Inoculation with W-Hz confers full protection against a sporozoite infection. (A and B) BALB/c WT mice were inoculated i.v. with 750 nmol of W-Hz before a 50 Pb-ANKA-Luc sporozoite infection 1 week later. Parasitemias were followed over the course of 13 days postmerogony. (A) 5/5 mice inoculated with W-Hz were fully protected. Each data point corresponds to the group’s mean. Error bars correspond to the SEM. n = 10. (B) 4/5 mice were fully protected. Each data point corresponds to an individual mouse. There was a 2-day delay in patency between the infected mouse inoculated with W-Hz and the naive controls. n = 10. (C) Mice inoculated i.v. with 750 nmol of W-Hz 1 before a 2,000-sporozoite infection showed a 2-day delay in patency compared to the naive group. Each data point corresponds to the group’s mean. Error bars correspond to the SEM. n = 8. (D) Groups of BALB/c WT mice were inoculated i.v. with 750 nmol of W-Hz before a 2,000-Pb-ANKA-Luc sporozoite infection 1 week, 1 day, or 1 h later. Parasite liver load was measured 42 h postinfection in photons per second (total flux).

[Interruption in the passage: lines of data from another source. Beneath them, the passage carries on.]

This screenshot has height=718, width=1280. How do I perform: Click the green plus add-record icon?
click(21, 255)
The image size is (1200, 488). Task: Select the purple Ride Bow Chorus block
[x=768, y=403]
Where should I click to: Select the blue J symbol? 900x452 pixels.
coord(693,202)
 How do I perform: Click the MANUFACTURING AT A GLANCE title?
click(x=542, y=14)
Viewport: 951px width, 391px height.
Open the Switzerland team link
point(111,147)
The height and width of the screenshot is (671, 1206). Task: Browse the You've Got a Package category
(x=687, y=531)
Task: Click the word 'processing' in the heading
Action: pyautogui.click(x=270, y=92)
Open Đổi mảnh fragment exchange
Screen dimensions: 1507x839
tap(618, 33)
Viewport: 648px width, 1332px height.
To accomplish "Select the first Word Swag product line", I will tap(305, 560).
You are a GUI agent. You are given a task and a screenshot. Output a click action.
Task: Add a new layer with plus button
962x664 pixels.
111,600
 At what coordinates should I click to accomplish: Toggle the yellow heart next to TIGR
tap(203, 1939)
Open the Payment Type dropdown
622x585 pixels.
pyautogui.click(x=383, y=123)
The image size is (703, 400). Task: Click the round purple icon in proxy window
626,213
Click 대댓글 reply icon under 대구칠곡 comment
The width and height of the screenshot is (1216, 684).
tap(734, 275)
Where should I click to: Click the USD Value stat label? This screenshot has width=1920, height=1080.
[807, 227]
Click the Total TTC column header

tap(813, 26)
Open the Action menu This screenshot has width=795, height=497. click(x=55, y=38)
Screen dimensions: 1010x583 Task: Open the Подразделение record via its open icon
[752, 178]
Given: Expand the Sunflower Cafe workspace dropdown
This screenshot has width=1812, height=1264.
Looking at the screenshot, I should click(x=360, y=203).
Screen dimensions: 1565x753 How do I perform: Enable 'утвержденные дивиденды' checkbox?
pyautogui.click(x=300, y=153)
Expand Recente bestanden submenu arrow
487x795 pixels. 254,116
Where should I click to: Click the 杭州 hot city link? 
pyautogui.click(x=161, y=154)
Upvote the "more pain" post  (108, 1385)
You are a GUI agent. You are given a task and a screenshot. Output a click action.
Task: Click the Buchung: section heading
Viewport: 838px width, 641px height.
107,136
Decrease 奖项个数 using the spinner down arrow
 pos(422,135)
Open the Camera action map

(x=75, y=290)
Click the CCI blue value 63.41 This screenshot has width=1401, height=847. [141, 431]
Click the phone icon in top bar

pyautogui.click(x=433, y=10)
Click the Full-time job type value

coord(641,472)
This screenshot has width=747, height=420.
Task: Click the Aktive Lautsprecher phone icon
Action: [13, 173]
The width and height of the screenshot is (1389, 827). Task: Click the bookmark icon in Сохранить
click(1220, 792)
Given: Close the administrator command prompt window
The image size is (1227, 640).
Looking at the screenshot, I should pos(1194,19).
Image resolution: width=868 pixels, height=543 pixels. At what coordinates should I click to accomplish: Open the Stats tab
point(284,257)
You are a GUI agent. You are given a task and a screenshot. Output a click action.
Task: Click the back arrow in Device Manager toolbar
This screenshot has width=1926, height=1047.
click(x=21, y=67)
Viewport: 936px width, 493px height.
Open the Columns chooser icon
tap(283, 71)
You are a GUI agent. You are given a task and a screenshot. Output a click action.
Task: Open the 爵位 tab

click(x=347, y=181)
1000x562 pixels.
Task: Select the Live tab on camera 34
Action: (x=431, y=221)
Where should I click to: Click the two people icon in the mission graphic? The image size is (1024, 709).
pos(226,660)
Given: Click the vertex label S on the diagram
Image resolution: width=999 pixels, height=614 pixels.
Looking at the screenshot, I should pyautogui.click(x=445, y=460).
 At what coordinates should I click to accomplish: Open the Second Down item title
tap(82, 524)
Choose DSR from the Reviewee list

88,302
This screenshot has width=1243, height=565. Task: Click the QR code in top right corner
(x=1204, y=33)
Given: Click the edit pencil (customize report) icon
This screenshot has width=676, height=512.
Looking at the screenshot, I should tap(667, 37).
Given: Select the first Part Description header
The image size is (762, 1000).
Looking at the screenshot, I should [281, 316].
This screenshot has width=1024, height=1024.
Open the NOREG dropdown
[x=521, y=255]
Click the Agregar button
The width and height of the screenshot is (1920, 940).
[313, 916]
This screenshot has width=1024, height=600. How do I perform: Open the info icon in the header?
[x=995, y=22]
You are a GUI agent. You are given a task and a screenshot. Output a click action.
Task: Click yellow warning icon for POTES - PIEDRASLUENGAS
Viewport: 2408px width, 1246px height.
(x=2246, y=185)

Error bars correspond to the SEM. The nonparametric, unpaired Mann-Whitney test showed that there was a statistically significant difference between the naive control group and the groups inoculated with W-Hz 1 week, 1 day, or 1 h before sporozoite infection. ***, P ≤ 0.001; n = 20. (E) Parasitemias were followed over the course of 13 days postmerogony in the naive group, and the groups infected 1 day or 1 h after W-Hz inoculation. 5/5 mice in the 1-day W-Hz group were fully protected, and 5/5 mice in the 1-h W-Hz group were fully protected. Each data point corresponds to the group’s mean. Error bars correspond to the SEM. n = 15.